Second Harmonic Generation in Janus Transition Metal Chalcogenide Oxide Monolayers: A First-Principles Investigation

Due to the unique optical responses induced by vertical atomic asymmetry inside a monolayer, two-dimensional Janus structures have been conceived as promising building blocks for nanoscale optical devices. In this paper, second harmonic generation (SHG) in Janus transition metal chalcogenide oxide monolayers is systematically investigated by the first-principles calculations. Second-order nonlinear susceptibilities are theoretically determined for Janus MXO (M = Mo/W, X = S/Se/Te) monolayers. The calculated values are comparable in magnitude with Janus MoSSe monolayer. X-M-O symmetry breaking leads to non-zero components in vertical direction, compared with the non-Janus structure. Focusing on the SHG induced by incident light at 1064 nm, polarization-dependent responses of six Janus MXO monolayers are demonstrated. The symmetry of p-polarization changes from six-fold to three-fold with acute incidence angle.
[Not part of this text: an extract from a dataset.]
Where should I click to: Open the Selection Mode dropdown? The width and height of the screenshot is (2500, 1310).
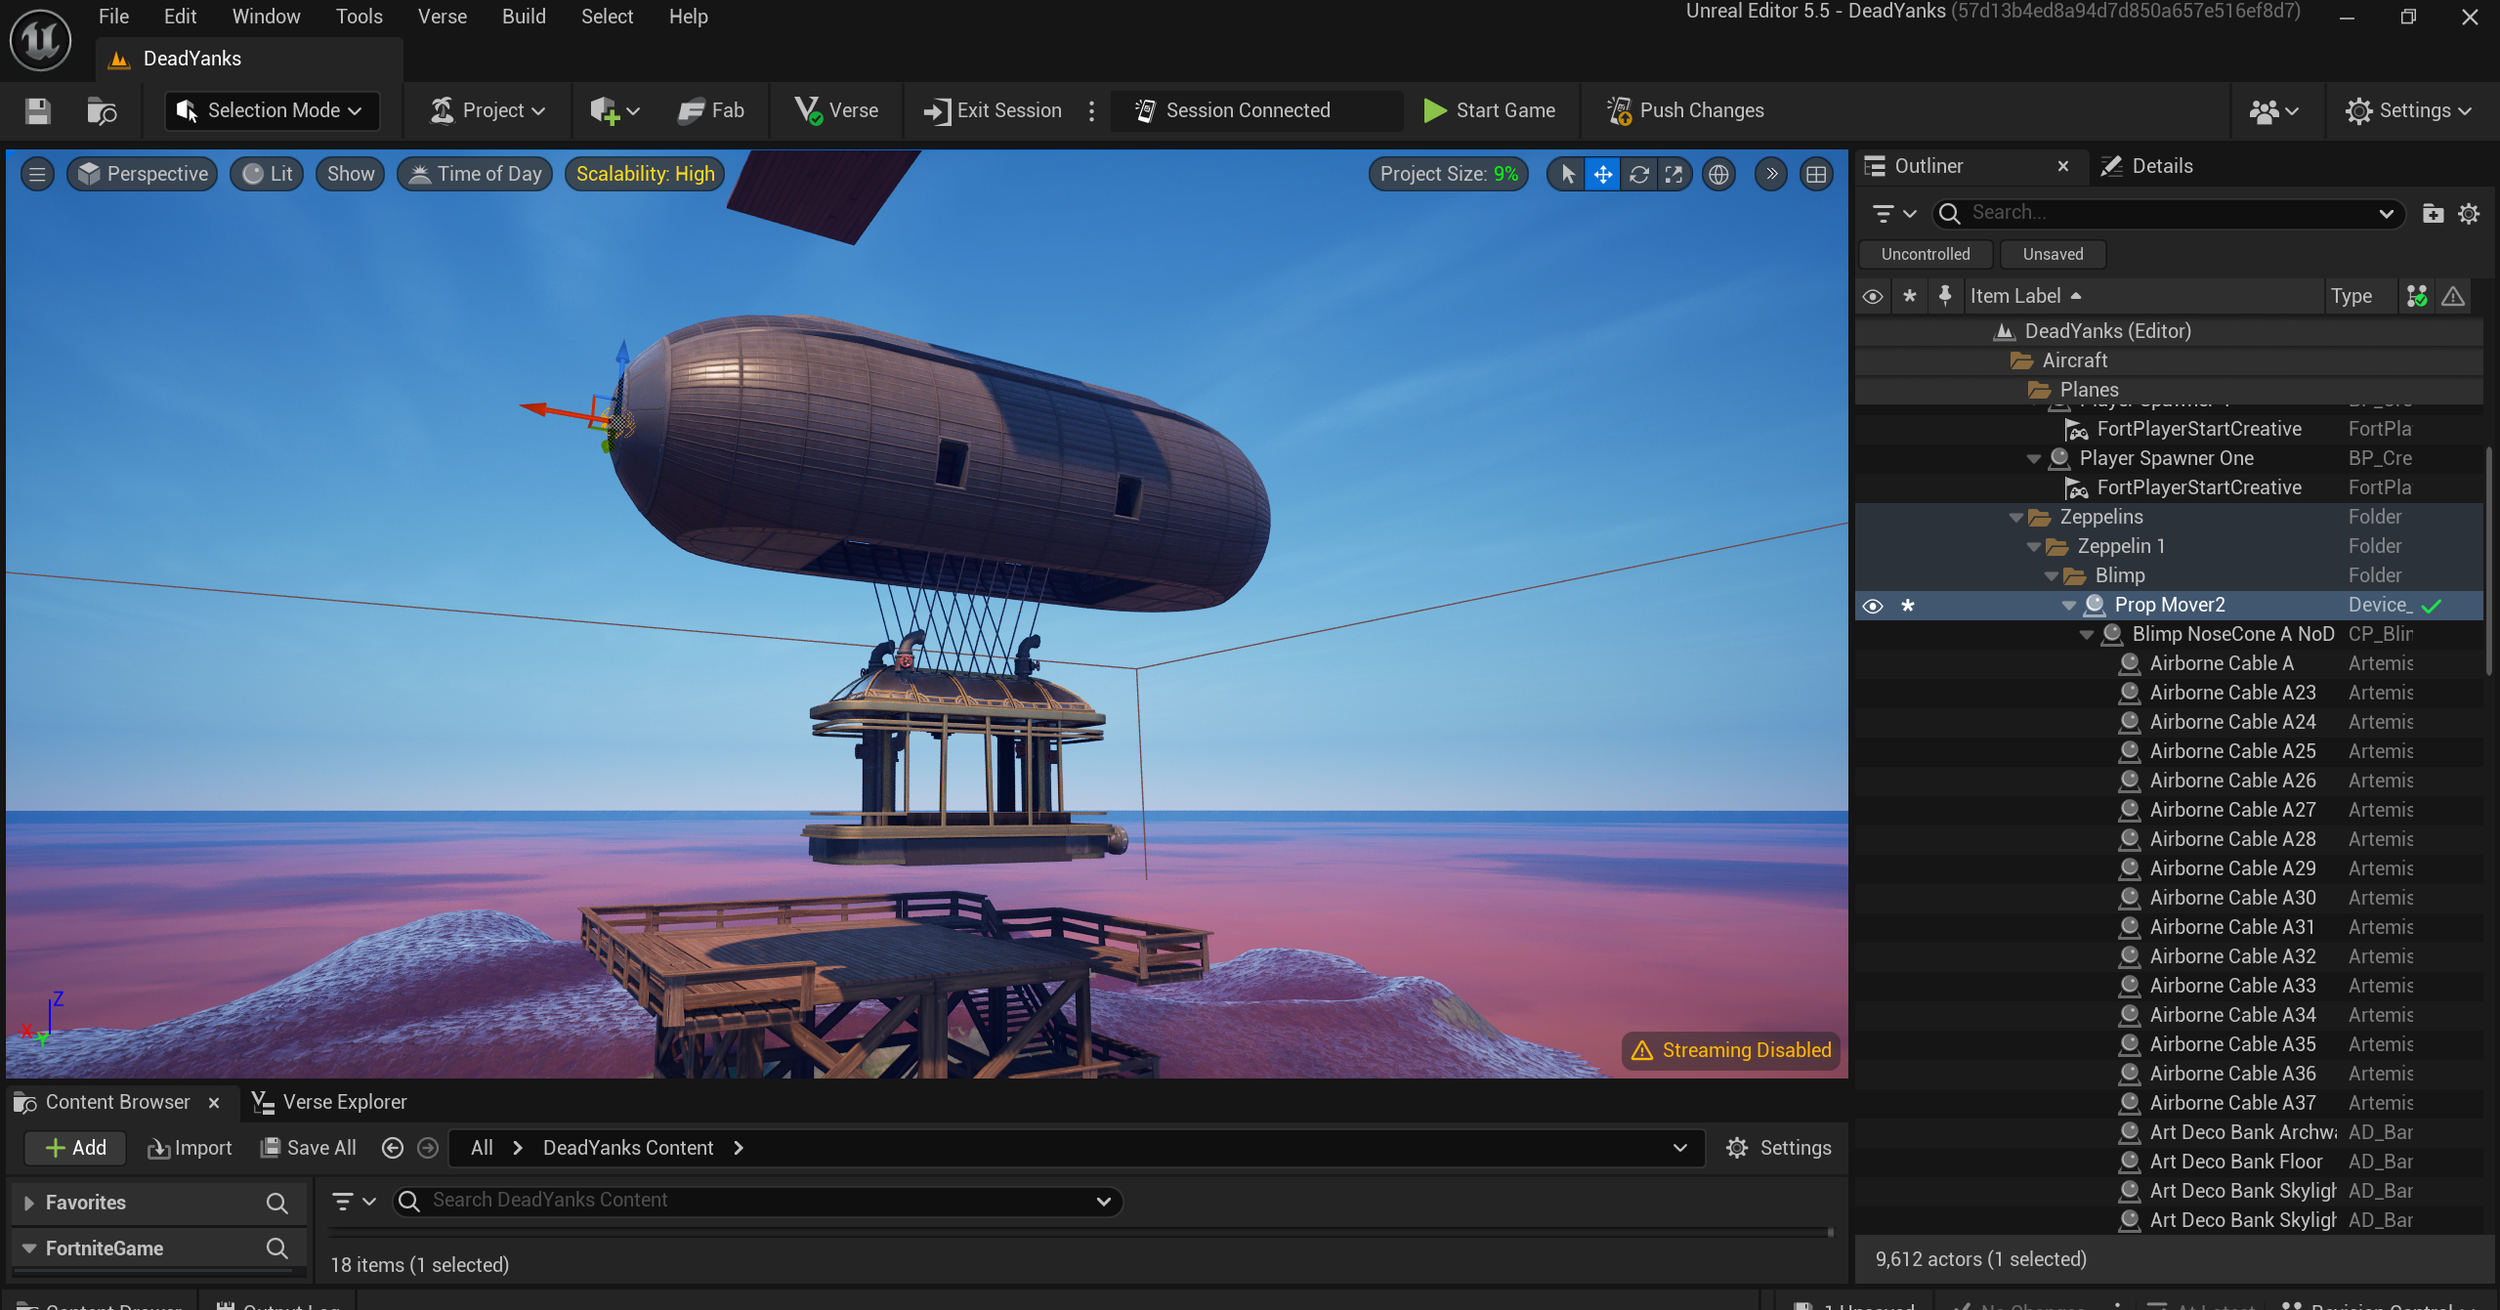[272, 111]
Moreover, the effects of biaxial strain on band structures and SHG are further investigated, taking MoSO as an exemplary case. We expect these results to bring in recipes for designing nonlinear optical devices based on Janus transition metal chalcogenide oxide monolayers.

Automated summary

In this paper, the second harmonic generation (SHG) in Janus transition metal chalcogenide oxide monolayers was systematically investigated. The calculated results show that Janus MoSSe monolayer has comparable second-order nonlinear susceptibilities with other Janus MXO monolayers. The polarization-dependent responses of the MXO monolayers were demonstrated, and the effects of biaxial strain on band structures and SHG were further investigated.